The second problem is this irregular electrical current makes the top chambers of the heart quiver or tremor instead of rhythmic pumping. Blood can pool in certain areas of the heart (left atrial appendage) and form a blood clot. If this clot falls into the lower heart chamber it is pumped to the brain causing a stroke (about 1/4 strokes come from A. fib).
Medical treatment of A fib addresses both the electricity / pump issues and stroke risk.
A. fib treatment:
- Electrical:
- Get rhythm back to normal:
- Give medications which can help the heart switch from A.fib to normal rhythm.
- Temporarily reset the heart through an electrical shock (direct current cardioversion).
- Perform a procedure inside the heart (ablation) which “permanently” fixes atrial fibrillation (ablation have about 85% success rate)
- Use a pacemaker to take over the electrical control of the heart.
- Reduce stroke risk
- Give blood thinners which reduce the risk blood pooling in the heart will form a clot and cause a stroke.
- The use of blood thinners is very individualized to the patient. Their age, other health problems, risk of bleeding, chance it will reduce stroke risk are all considered.

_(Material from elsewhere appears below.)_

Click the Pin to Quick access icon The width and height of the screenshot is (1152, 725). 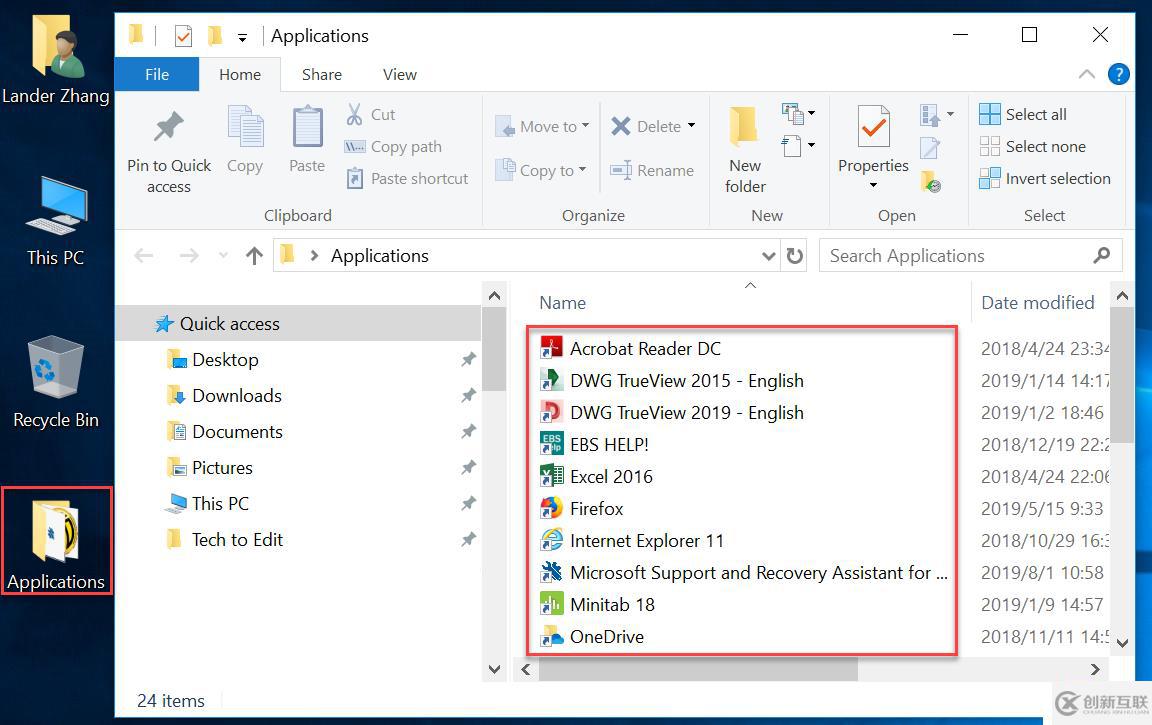coord(168,129)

- There are calculators available to help calculate the risk vs benefits: Overall blood thinners reduce the relative risk of stroke 50-66%. Example: if you had a 9% risk of stroke blood thinners reduce it to 3-5%; NOT you had 100% chance of stroke and medications make it 33%.
- Common blood thinners:
- Pills: warfarin (Coumadin), apixaban (Eliquis), rivaroxaban (Xarelto), dabigatran (Pradaxa)
- IV or injectable: enoxaparin (Lovenox), heparin
- Non-medicine: Watchman is a device implanted to the top chamber of the heart (left atrial appendage) which reduces the risk of stroke from A.fib without blood thinners; reserved for those whose risk of bleeding is too great with medication.

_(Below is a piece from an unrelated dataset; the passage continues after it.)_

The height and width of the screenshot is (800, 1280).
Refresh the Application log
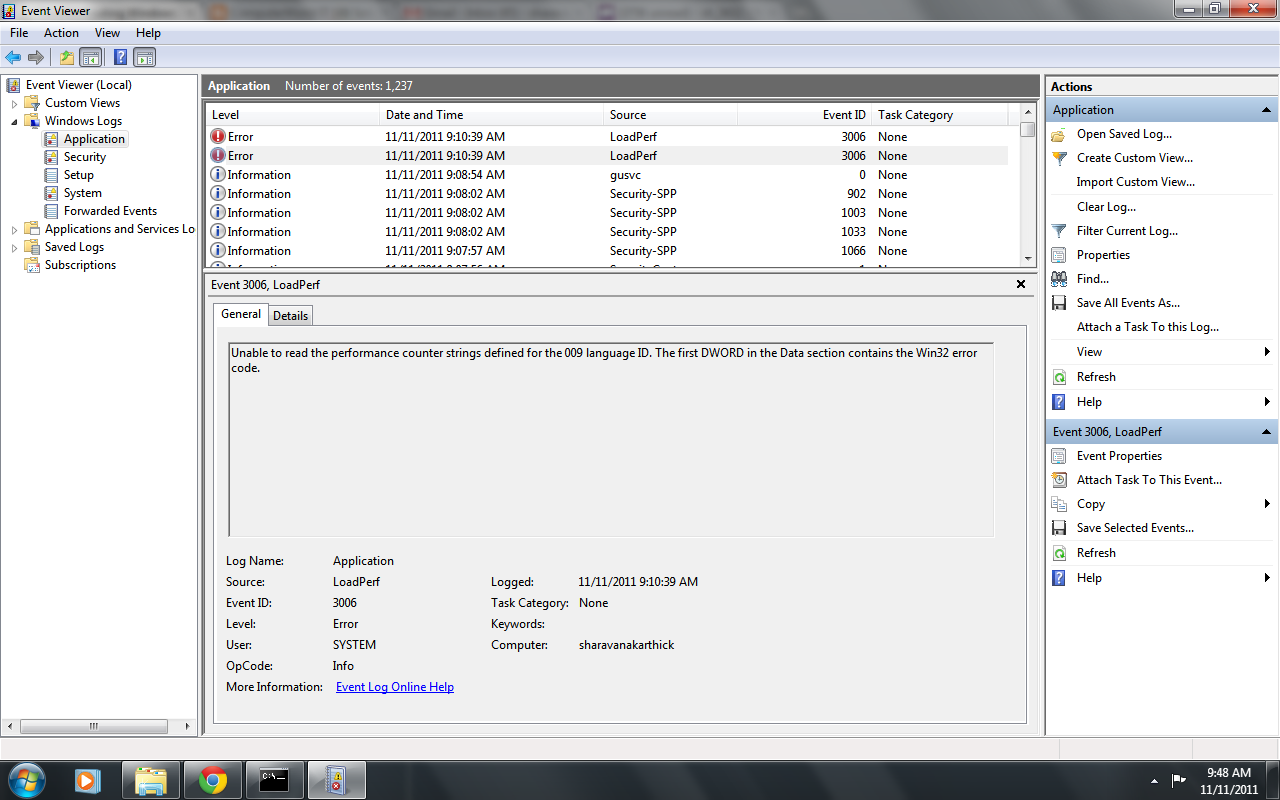tap(1096, 376)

Atrial Flutter – very similar to A.fib. The pathway of the electrical signal is different. It carries a risk of stroke and is treated similar to A. fib and thus from a patient’s perspective can be considered different sides of the same coin.
Note: There are other blood thinners like clopidogrel (Plavix) or ticagrelor (Brillinta) which are for the heart or strokes but these DO NOT treat A.fib or A. flutter. Do not presume your blood thinner will reduce stroke risk in A. fib without talking with your doctor.